Tag Archives: Bengal

Desai leads discussion of Kumkum Chatterjee’s work.

On October 4, Madhuri Desai led several colleagues in discussion of an article published posthumously by our late colleague Kumkum Chatterjee, “Goddess Encounters: Mughals, Monsters and the Goddess in Bengal.”  A conference in honor of Prof. Chatterjee’s life and scholarship was held at Penn State on October 5-6.

Henriette-Rika Benveniste, Jon Brockopp, Samar Farage, Art Goldschmidt, Gregg Roeber, Annie Rose and Rebekah Zwanzig attended the seminar, which focused on several of the major themes in this article, including the relationship of vernacular texts and Persian histories and a re-imagining of the role of the Mughals in the local history of Bengal. Contrary to views that Indian perceptions of religion are timeless and unchanging, Chatterjee demonstrated in this article that changing images of the Goddess responded to local and regional perceptions.
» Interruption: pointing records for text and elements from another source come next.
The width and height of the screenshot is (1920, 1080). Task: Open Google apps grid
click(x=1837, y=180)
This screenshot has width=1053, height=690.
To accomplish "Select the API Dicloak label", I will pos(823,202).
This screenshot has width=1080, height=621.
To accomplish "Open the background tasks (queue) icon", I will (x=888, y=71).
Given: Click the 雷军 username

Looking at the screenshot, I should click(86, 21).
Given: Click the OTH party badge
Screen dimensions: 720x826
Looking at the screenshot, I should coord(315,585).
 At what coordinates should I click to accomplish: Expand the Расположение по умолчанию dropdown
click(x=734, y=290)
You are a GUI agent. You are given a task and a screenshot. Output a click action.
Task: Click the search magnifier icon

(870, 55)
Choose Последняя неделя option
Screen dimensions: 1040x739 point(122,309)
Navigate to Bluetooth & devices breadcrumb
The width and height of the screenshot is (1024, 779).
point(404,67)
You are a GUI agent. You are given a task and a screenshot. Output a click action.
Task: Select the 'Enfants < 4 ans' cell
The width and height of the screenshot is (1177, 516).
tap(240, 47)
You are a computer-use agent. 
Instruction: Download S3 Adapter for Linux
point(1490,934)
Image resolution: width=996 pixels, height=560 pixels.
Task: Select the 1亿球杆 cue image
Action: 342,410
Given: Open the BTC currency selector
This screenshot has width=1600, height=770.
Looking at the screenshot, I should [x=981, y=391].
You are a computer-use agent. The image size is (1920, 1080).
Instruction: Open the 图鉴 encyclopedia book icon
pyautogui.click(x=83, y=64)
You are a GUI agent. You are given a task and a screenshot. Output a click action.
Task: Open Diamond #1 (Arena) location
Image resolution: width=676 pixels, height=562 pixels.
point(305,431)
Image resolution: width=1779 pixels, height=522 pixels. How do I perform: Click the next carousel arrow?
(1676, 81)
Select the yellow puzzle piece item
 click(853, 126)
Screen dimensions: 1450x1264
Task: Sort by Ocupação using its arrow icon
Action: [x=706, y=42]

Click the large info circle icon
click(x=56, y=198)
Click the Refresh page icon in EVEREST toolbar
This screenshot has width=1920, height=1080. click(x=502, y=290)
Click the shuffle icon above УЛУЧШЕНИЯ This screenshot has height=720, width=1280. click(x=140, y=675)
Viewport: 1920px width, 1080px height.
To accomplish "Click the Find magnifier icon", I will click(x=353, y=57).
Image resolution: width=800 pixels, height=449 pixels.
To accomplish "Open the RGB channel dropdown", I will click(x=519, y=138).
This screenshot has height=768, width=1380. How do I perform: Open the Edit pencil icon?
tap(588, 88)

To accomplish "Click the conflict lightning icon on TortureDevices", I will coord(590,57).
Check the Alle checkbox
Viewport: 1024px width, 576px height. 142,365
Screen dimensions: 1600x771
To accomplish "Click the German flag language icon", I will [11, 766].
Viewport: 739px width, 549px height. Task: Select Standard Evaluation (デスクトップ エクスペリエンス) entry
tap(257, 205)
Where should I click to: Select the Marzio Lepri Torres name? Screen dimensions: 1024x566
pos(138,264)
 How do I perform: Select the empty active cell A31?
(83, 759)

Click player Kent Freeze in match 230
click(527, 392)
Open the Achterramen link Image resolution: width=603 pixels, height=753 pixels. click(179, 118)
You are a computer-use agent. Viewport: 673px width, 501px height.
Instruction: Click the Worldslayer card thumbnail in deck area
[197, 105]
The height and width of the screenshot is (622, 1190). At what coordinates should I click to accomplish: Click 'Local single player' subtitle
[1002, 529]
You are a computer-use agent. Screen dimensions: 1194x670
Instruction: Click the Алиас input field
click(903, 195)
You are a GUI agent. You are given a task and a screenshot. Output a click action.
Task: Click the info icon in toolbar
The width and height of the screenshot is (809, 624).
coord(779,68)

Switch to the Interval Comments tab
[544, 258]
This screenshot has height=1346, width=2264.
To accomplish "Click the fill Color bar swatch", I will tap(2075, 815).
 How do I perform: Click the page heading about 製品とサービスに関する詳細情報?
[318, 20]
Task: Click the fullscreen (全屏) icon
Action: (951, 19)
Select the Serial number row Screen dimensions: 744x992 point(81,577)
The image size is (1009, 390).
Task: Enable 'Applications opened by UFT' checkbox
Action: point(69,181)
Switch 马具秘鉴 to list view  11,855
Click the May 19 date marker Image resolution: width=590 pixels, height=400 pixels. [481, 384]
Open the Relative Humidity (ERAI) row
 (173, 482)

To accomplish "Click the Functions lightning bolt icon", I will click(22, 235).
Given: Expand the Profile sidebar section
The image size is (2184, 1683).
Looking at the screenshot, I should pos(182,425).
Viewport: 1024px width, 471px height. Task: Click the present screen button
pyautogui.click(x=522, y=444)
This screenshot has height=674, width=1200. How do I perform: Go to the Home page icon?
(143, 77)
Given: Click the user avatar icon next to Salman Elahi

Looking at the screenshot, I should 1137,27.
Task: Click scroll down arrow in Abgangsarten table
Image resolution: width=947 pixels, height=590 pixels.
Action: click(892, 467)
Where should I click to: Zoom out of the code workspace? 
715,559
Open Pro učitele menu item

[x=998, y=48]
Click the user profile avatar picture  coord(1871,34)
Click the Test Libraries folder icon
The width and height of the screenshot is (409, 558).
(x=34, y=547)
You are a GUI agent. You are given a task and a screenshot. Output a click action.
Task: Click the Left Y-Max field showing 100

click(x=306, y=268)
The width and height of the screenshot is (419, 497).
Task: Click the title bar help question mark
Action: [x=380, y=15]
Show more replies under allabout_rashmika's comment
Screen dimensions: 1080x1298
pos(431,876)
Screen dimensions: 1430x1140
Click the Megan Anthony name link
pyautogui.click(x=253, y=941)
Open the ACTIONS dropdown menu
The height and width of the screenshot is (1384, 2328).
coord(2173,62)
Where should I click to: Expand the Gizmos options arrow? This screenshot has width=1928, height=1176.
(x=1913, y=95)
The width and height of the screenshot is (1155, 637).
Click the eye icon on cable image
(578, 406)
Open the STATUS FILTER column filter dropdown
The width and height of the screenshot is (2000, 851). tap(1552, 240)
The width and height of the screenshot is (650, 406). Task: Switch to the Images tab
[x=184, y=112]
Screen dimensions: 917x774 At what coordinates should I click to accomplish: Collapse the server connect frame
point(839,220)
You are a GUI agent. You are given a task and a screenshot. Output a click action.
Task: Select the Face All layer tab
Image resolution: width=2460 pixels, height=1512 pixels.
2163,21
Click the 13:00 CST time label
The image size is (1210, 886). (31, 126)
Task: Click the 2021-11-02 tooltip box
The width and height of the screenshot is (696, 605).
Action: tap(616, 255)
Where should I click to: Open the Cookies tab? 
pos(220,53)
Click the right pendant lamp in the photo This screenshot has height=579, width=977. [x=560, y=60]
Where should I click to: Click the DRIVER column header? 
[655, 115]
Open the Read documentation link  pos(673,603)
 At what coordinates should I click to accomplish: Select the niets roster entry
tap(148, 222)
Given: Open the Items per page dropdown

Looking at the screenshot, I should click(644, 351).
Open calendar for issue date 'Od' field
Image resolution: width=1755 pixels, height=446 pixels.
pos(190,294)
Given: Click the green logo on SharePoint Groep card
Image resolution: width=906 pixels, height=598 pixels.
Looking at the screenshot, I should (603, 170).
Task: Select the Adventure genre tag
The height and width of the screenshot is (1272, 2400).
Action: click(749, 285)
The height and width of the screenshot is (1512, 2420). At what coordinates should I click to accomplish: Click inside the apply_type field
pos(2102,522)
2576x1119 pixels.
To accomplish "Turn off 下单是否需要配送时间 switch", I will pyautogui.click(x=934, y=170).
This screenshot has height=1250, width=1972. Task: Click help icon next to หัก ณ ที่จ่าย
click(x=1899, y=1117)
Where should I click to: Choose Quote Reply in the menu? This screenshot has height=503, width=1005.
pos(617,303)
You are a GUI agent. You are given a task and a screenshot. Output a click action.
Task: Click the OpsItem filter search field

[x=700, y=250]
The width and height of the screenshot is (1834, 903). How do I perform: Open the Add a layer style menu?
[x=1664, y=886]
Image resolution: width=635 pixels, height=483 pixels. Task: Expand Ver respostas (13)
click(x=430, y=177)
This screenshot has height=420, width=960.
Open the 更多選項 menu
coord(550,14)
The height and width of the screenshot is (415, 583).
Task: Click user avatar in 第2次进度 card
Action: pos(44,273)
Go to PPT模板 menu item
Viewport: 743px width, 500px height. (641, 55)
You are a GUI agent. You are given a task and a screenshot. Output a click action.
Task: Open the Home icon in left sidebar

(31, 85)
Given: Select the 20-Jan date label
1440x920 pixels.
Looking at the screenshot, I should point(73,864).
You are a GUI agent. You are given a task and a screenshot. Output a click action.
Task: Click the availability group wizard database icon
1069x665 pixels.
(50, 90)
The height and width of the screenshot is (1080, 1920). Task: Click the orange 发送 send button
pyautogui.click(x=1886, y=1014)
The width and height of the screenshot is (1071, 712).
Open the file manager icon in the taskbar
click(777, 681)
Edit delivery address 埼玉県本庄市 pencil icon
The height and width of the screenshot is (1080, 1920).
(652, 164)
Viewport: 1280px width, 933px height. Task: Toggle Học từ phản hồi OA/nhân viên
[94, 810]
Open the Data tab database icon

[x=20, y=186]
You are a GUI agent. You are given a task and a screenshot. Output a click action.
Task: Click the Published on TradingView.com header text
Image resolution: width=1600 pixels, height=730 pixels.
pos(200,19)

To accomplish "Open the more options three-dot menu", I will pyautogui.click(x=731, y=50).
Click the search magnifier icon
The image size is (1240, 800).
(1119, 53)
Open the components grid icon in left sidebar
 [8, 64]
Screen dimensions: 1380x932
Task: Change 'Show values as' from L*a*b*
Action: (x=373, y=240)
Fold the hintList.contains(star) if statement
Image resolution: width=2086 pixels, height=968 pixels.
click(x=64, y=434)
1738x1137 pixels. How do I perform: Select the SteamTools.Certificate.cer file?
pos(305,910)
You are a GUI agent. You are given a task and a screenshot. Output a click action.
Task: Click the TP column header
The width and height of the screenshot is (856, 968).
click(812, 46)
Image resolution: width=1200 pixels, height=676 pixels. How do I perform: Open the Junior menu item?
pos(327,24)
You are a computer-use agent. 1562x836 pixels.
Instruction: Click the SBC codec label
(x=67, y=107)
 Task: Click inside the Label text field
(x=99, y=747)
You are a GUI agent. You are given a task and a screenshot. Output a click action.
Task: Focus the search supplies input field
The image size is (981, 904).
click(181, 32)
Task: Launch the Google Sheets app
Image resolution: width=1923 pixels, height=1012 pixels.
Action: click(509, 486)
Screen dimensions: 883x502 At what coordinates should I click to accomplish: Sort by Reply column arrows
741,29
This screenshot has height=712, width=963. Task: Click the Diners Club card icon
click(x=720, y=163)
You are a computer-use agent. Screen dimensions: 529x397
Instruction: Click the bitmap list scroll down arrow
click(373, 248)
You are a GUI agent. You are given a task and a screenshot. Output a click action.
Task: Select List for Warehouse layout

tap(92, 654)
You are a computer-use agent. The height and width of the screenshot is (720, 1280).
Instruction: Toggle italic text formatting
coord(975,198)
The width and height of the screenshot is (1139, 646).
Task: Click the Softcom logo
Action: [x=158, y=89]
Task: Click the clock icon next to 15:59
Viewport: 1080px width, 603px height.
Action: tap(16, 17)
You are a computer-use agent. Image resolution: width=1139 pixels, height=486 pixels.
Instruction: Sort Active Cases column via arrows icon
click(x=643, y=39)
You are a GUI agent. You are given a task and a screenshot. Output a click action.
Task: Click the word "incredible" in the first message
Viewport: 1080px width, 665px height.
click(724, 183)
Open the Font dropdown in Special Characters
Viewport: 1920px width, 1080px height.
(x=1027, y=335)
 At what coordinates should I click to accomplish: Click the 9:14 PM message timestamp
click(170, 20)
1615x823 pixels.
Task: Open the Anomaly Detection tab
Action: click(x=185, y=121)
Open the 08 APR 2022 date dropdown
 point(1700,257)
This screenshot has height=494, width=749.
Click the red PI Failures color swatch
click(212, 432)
Our broad-ranging discussion included comparisons with representations of Mary in 19th and 20th century America and also perceptions of the Mughals as Muslim rulers “interrupting” a continuous sense of Hindu history. This relationship that Chatterjee describes between religious symbolism and political power is a very fruitful one that has implications for many other religious traditions.